Entries shown:
- - -

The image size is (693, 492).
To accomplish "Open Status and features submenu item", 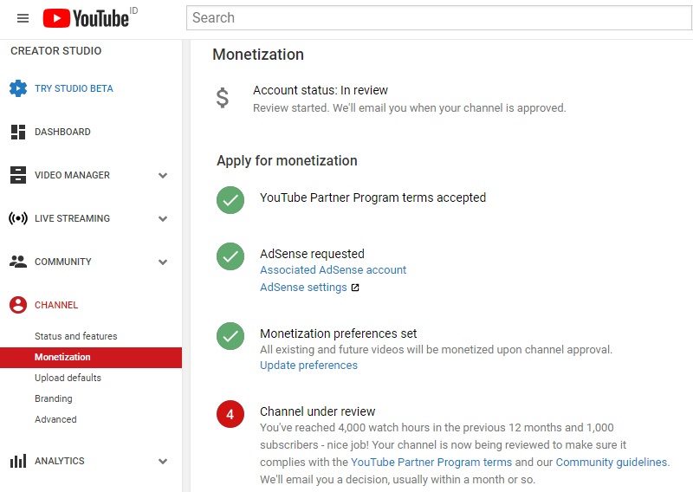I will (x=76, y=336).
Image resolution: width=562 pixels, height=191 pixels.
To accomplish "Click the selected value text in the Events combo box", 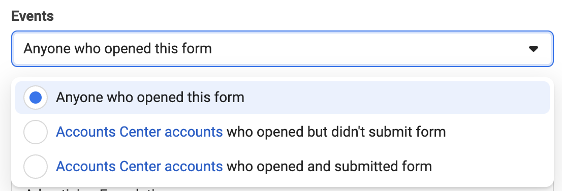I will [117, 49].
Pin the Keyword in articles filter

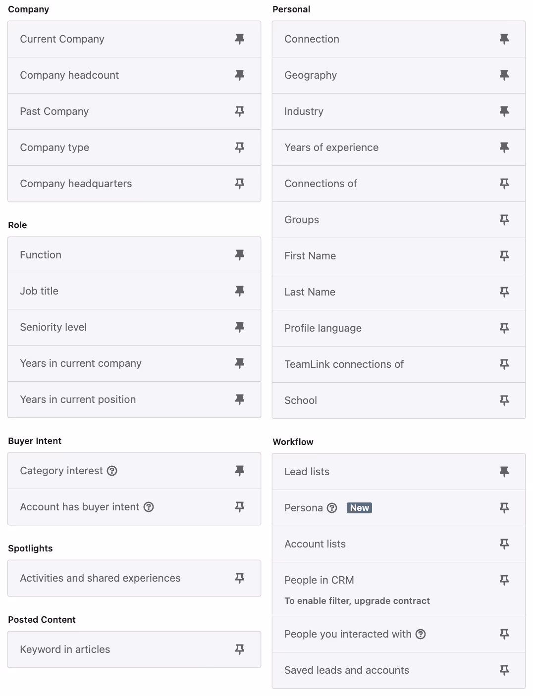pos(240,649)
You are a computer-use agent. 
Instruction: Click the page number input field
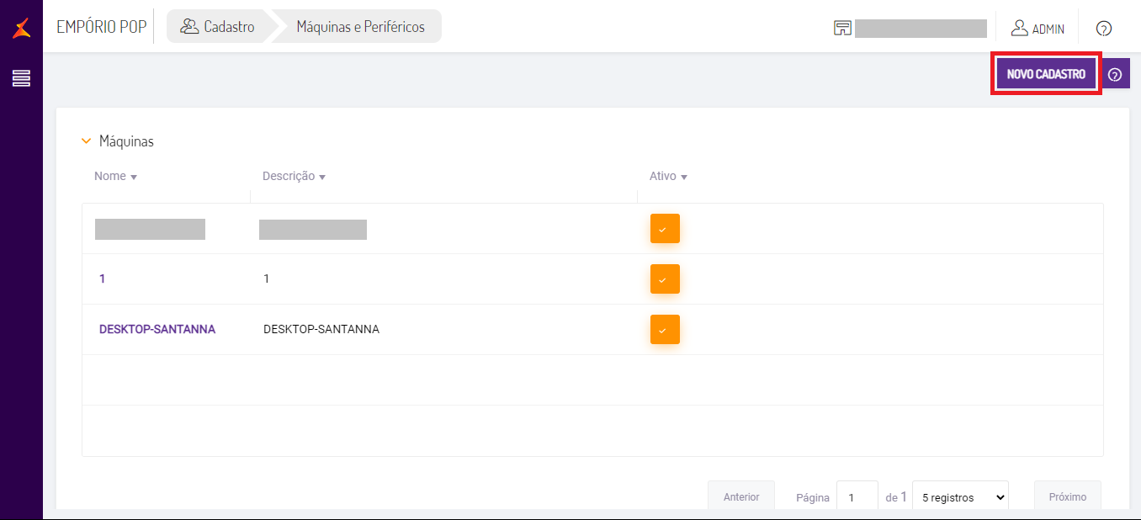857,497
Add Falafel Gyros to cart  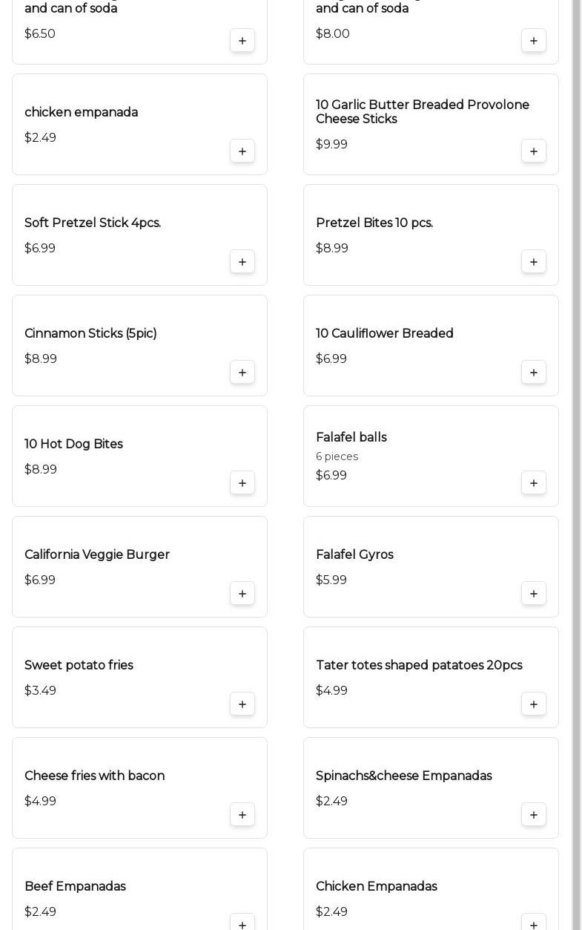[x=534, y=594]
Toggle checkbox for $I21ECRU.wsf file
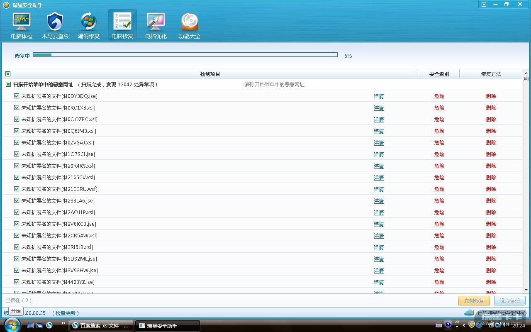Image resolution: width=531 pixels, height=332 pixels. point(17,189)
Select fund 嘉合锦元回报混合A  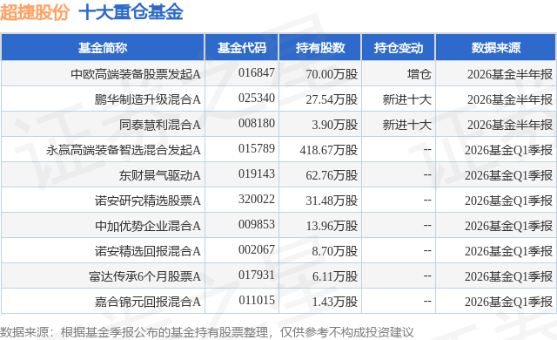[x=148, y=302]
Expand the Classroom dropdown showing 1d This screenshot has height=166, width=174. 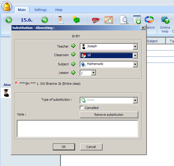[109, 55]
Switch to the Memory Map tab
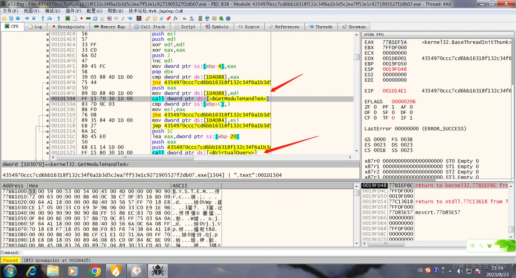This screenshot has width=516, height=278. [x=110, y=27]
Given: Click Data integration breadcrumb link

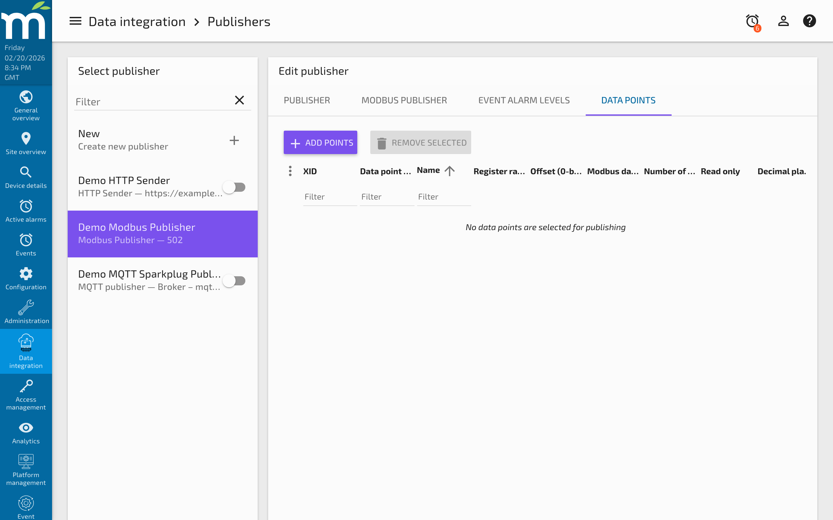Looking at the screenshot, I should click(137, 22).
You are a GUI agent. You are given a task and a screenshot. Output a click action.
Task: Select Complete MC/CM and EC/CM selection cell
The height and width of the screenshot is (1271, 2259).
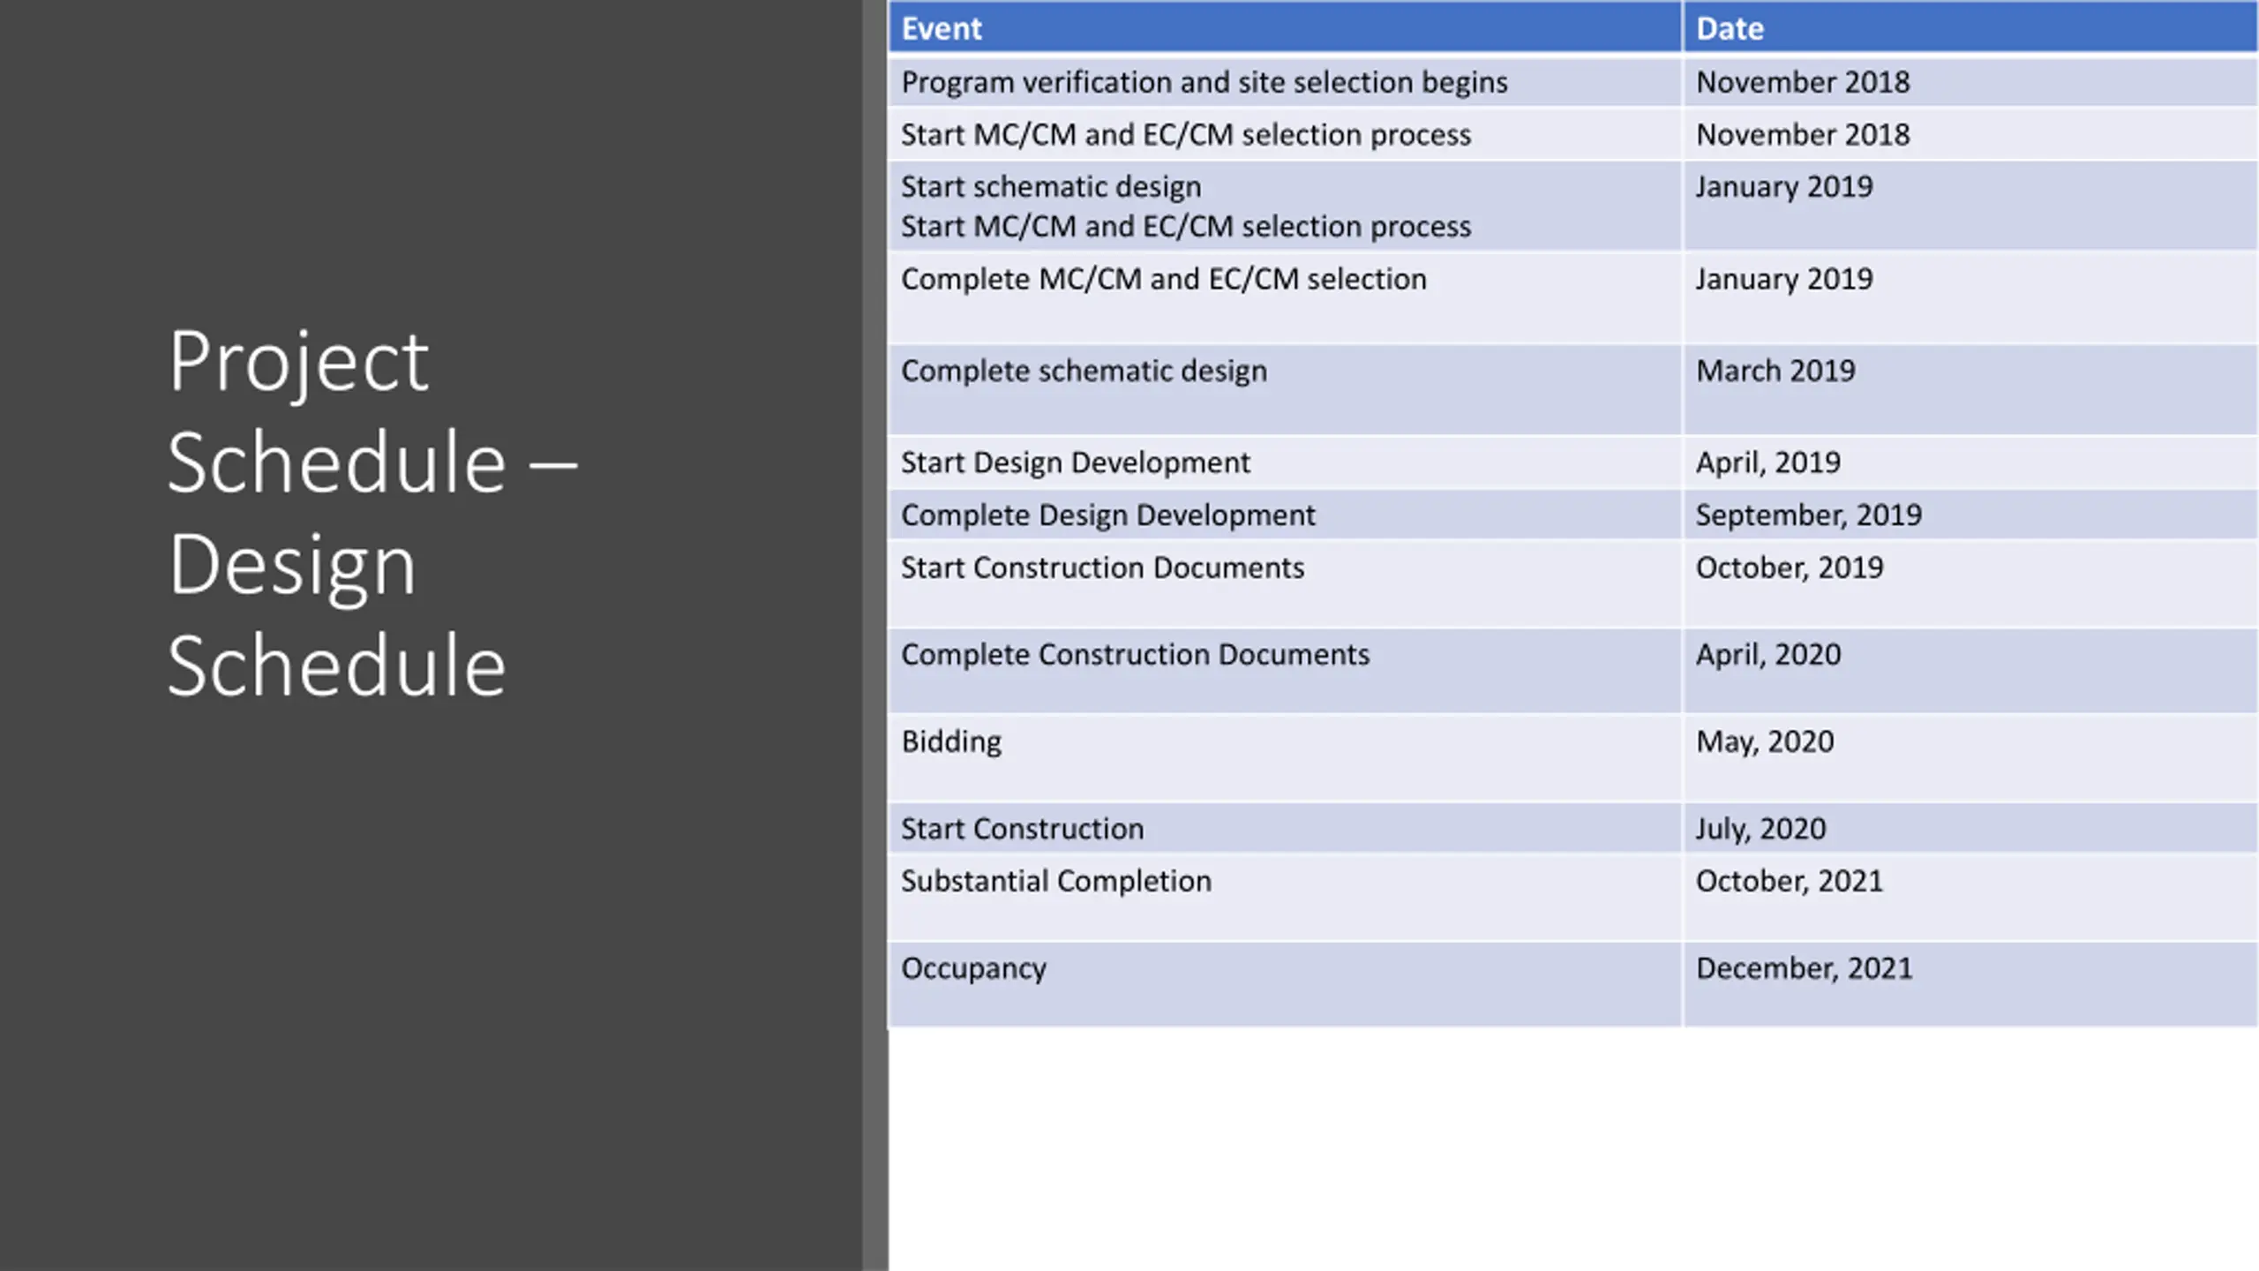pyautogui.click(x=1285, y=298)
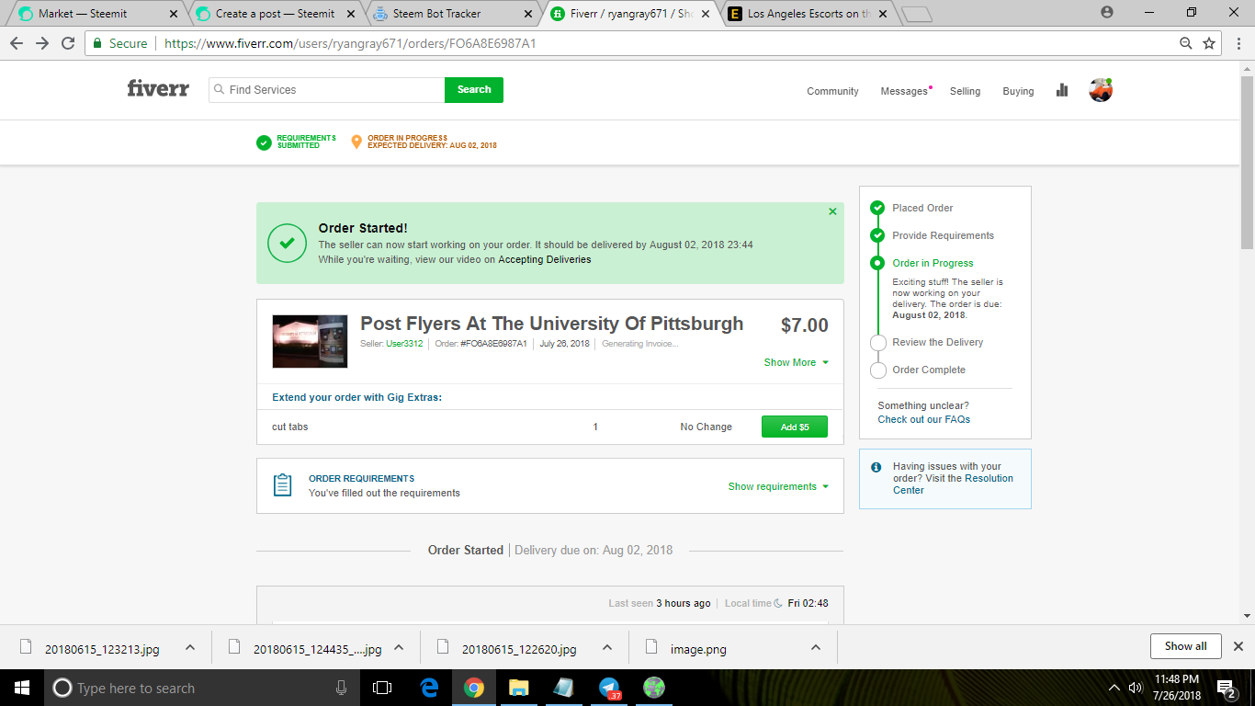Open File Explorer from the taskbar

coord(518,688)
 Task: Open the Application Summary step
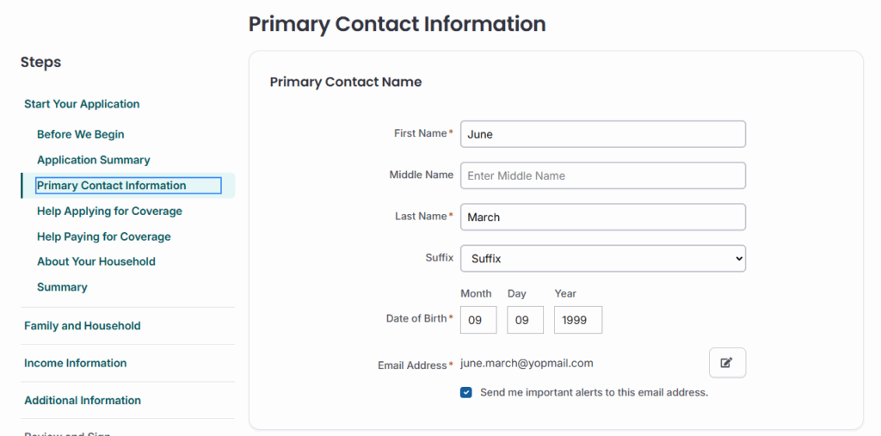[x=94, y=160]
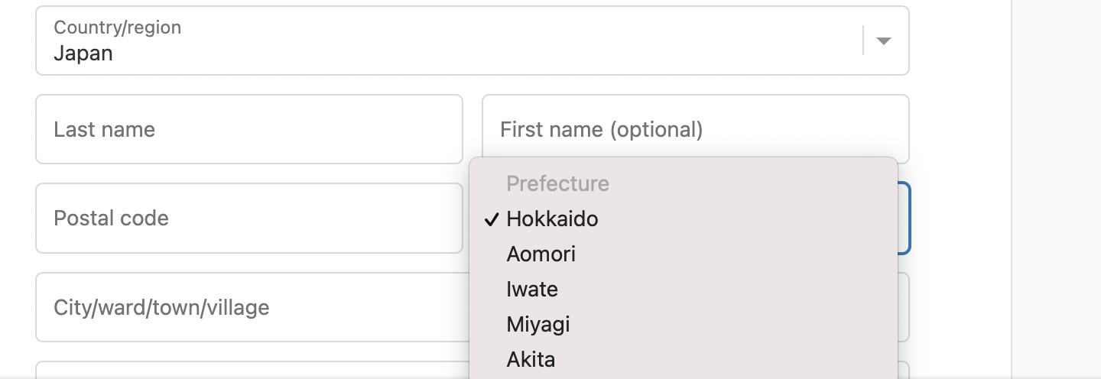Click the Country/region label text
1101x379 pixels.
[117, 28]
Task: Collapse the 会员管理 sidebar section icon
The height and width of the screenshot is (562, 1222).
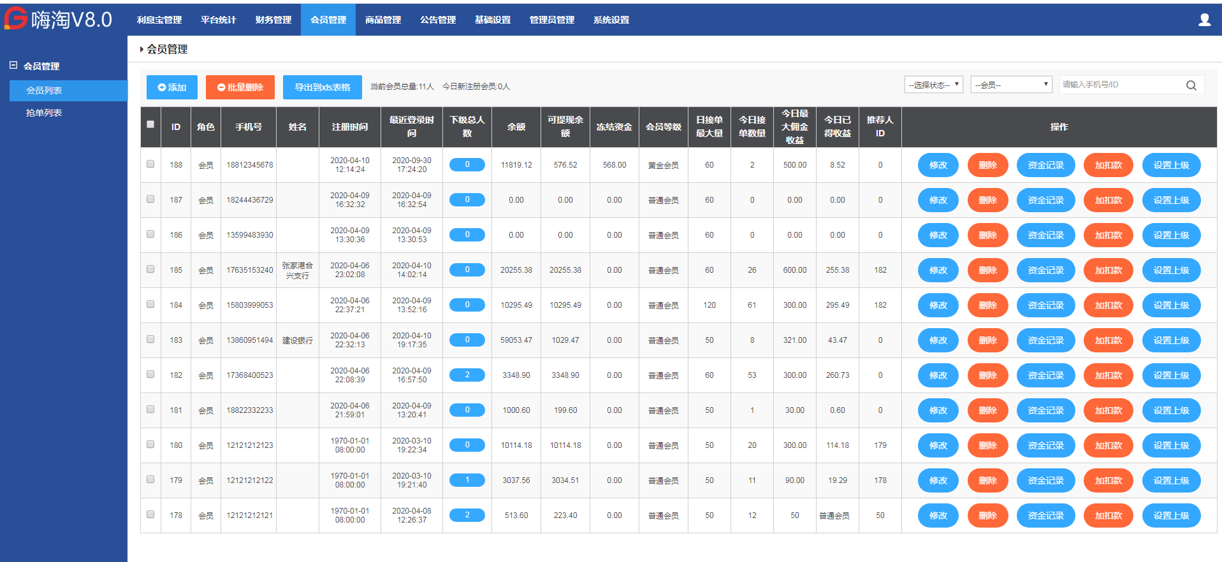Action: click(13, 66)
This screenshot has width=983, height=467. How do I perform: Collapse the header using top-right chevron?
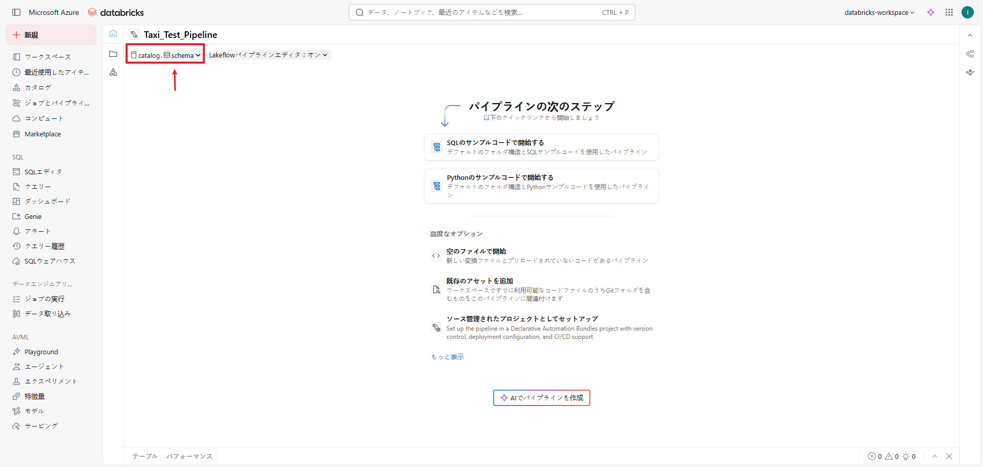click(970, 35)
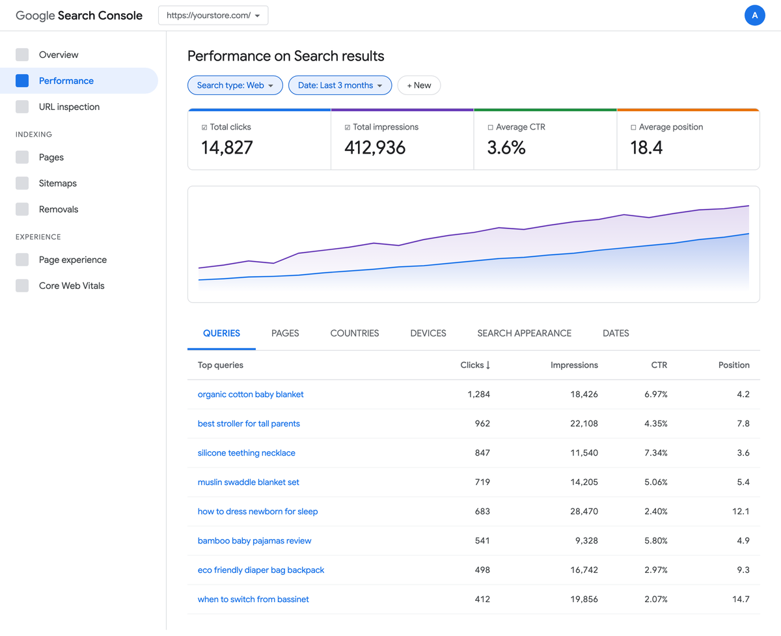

- - -

Task directions: Count the lines in the records above that contain the string "Collapse". Reply with the number alone.

Result of this exercise: 2